Bookended by new (“Share the Light”) and old (“Hard Sun”), the set list satiated the needs of diehard Pearl Jam (including a duet with drummer Matt Cameron for “Just Breathe”) and newbies (yeah, they’re out there) alike, with sing-a-long favorites like “Better Man.”
Musically, it was an unforgettable show: between a had-to-be-seen-to-be-believed ukulele-strumming cover of The Clash’s “Should I Stay or Should I Go” and Vedder name-dropping fellow headliner Justin Timberlake into “Wishlist.”
And no one, especially not a pre-teen named Jack West, is going to forget anytime soon how the singer pulled up a kid he thought had a cool shirt and a cool voice to join him on stage in front of 25,000 people. (Vedder told the story of meeting West on the street earlier in the day and being impressed by the youngster.)
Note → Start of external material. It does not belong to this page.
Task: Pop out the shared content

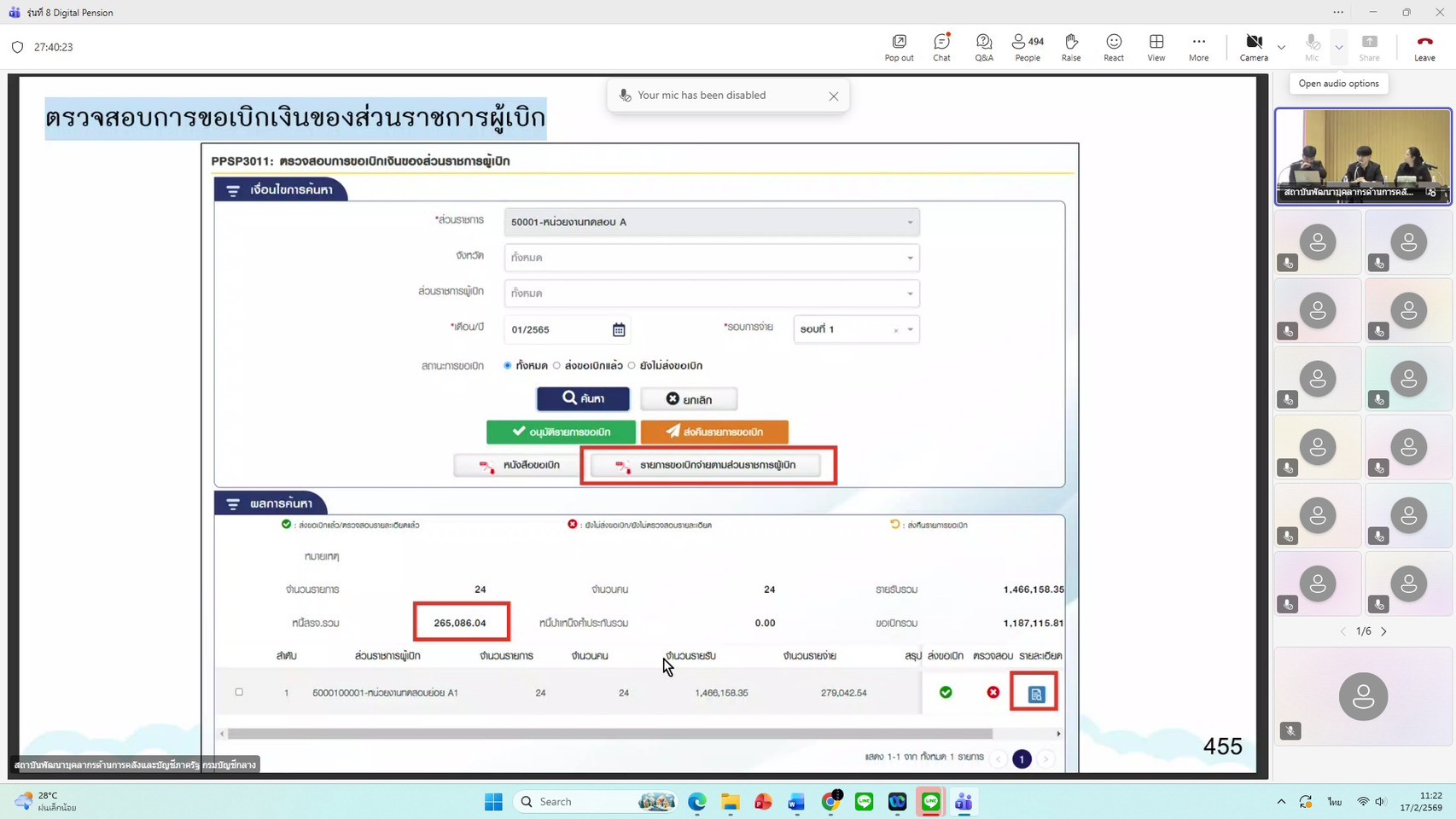Action: click(x=899, y=47)
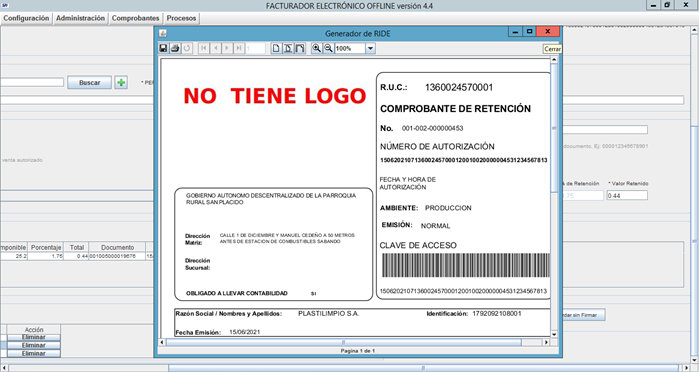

Vedder and West performed a duet of stunning duet of “Society” in which one plucky, truly lucky kid won over the entire crowd and now has a story to dine out on for the rest of his natural life.
But whether you were singing along with Vedder on stage or from the crowd, it was his unsung and, in one case, unspoken words that carried the most weight.
Before going into the second song of the evening, “Elderly Woman Behind the Counter in a Small Town,” Vedder took a stand by taking a knee, in solidarity with the NFL in protest of Trump’s latest tirade. Vedder’s gesture caused the crowd to erupt in cheers.
It was hardly the only time Vedder let his feelings on Trump be known to the Pilgrimage crowd. Early into the set Vedder repeated, with increasing sorrow, the words “Thirty minutes.” He went on to explain that it would take a North Korean missile just a half hour to reach his home city of Seattle, and pondered what he would do in those final, desperate minutes with his wife and children.
“What would you do?” he asked, adding, “You’d scream at the sky and go, ‘What the f---? How could this f---ing happen? But at that point, that’s not gonna do any good whatsoever.”
Vedder had no easy answers, but he didn’t stop from asking in regards to Trump and the ongoing American nightmare, “What the f---? Are you kidding us? Can you please stop? Just stop.”
If the crowd went wild when Vedder took a knee, they went absolutely berserk for that all-too-relatable sentiment.
Still, as frustrated as Vedder was with the state of affairs, he expressed his hope that, while the nation is divided, those who stand -- and kneel -- for equality will only continue multiply.
After you experience a show filled with such heart and guts like the very one Eddie performed at Pilgrimage, there’s something cathartic about screaming at the top of your lungs to the sky and trying, with all your might, to carry those feelings of goodness well beyond when the house lights come back on.